The selfish doctor
This scenario is based on the probably mythical Jewish soap:
In 2020 a hospital doctor delivering a baby needs to wash his hands in order to prevent the woman from dying of infection. The only soap available is one made from Jewish fat from WW2.
Is it morally acceptable for the Doctor to use or refuse it? Can the Doctor refuse to use it and keep a clear conscience — given that such refusal exposes others to greatly increased risk of death?
His employers, fellow staff and patients say: “Now is not the time to make your moral stand! Lives are on the line…”
I hope that is a fair illustration? The selfish doctor can be seen as ‘pro-death’, though he pleads a tender ‘pro-life’ conscience.
The hospital directors
The question is falsely framed. Instead of turning the spotlight on the Doctor, it should be directed higher up the chain: “Is the hospital moral to only stock soap made from Jewish fat, and put the Doctor in this position?”

#### WHAT YOU WILL DO
1/ In the selfish doctor text, reproduce the portion between "Is it morally" and "risk of death?", inclusive, with every "Doctor" replaced by "Surgeon".
2/ According to the selfish doctor text, who tells the doctor that now is not the time to make a moral stand? List each of them.

Stored data:
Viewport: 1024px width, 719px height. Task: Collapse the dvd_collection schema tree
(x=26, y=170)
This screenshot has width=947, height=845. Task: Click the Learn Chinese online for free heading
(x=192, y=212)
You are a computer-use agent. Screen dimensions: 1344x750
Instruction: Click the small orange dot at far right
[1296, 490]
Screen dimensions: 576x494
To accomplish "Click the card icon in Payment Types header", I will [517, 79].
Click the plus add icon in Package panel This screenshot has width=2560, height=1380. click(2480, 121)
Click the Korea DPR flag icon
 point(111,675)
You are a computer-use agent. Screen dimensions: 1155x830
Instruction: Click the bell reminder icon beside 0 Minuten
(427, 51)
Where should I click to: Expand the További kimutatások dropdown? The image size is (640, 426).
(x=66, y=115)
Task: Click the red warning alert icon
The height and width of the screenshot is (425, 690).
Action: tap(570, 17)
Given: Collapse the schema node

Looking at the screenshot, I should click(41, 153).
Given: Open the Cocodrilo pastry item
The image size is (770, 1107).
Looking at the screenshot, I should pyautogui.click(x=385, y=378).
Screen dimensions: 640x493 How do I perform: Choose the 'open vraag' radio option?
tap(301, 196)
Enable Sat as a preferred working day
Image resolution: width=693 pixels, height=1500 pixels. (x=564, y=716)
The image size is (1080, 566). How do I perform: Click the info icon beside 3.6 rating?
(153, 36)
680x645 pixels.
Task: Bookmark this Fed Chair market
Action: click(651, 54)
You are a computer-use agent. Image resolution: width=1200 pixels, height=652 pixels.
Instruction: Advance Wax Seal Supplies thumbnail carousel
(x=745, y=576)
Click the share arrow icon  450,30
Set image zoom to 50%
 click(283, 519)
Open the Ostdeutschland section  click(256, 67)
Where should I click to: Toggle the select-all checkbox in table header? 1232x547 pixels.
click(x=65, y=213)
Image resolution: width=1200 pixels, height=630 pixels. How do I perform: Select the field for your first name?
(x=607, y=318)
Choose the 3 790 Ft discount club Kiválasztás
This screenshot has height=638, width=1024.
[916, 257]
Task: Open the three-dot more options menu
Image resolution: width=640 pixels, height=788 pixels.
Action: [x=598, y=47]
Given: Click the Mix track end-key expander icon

#### TASK-BY-TASK RESULTS
1/
Is it morally acceptable for the Surgeon to use or refuse it? Can the Surgeon refuse to use it and keep a clear conscience — given that such refusal exposes others to greatly increased risk of death?

2/ His employers, fellow staff, and patients